The bishops called for a push to “unite to end corruption and save our country,” and recalled the 42 security officers who were murdered in the same Rift Valley in November 2012.

The conflict in the region has been worsening, they said, “especially after the discovery of oil and other minerals” in the area. “Hundreds if not thousands of lives have been lost in this perennial conflict that has erroneously been called ‘cattle rustling’, but which we as church leaders call brutal murder,” they said.

“These murders, including the deliberate targeting of Christians for execution, are unacceptable,” they said.

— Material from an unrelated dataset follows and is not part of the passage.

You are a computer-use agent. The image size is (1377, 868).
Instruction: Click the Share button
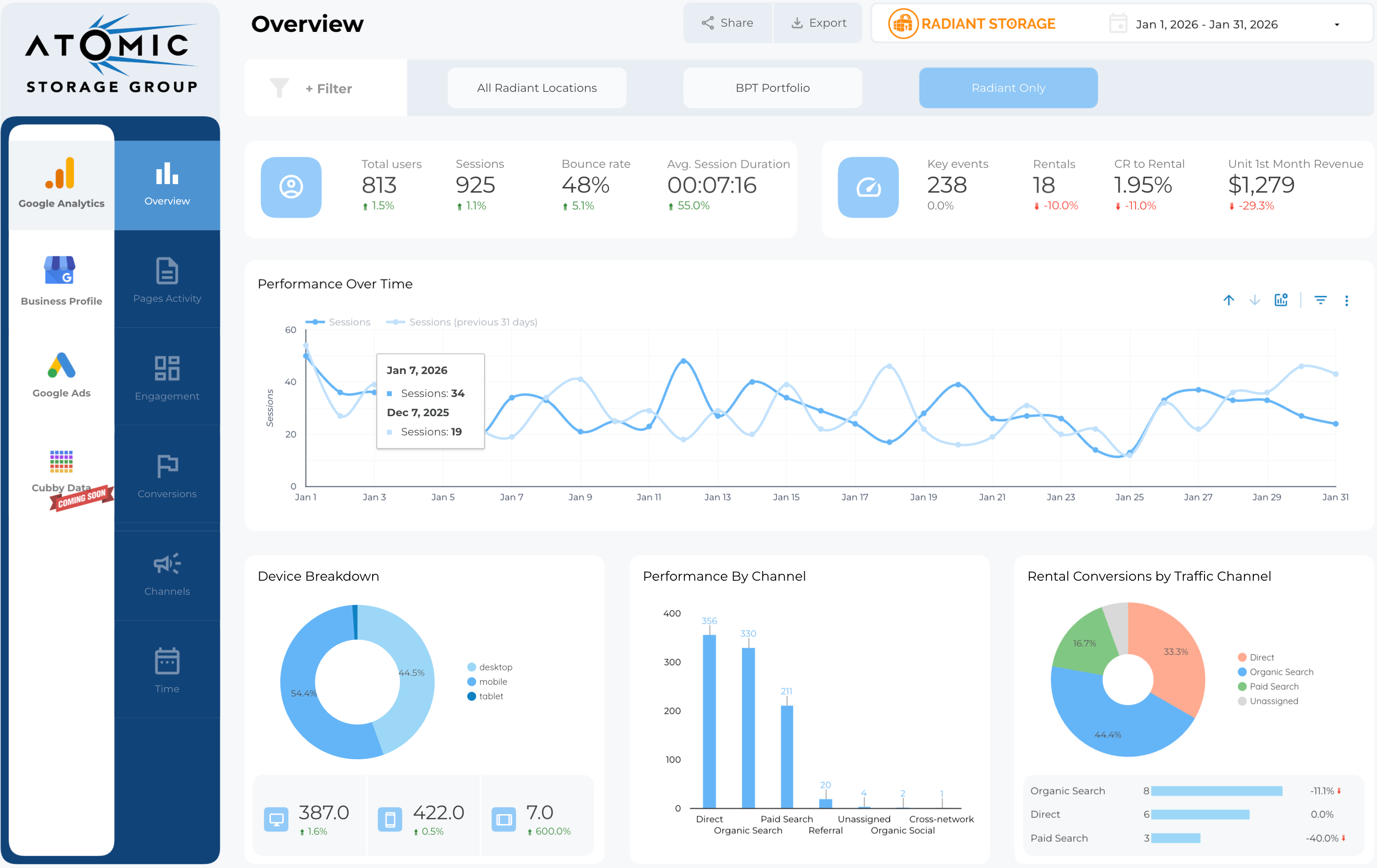coord(727,23)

“Decisive action must be taken,” the bishops said, adding that “disarmament, economic and local peace initiatives need strengthening.”

Corruption within the Kenyan government has crippled the economy and the country as a whole, said the bishops, who pledged to “not tire of reminding the government of its constitutional mandate to protect lives and provide basic services.”

The plenary assembly came after the Kenyan bishops’ “ad limina” visit to Rome April 13-17 and their meeting with Pope Francis.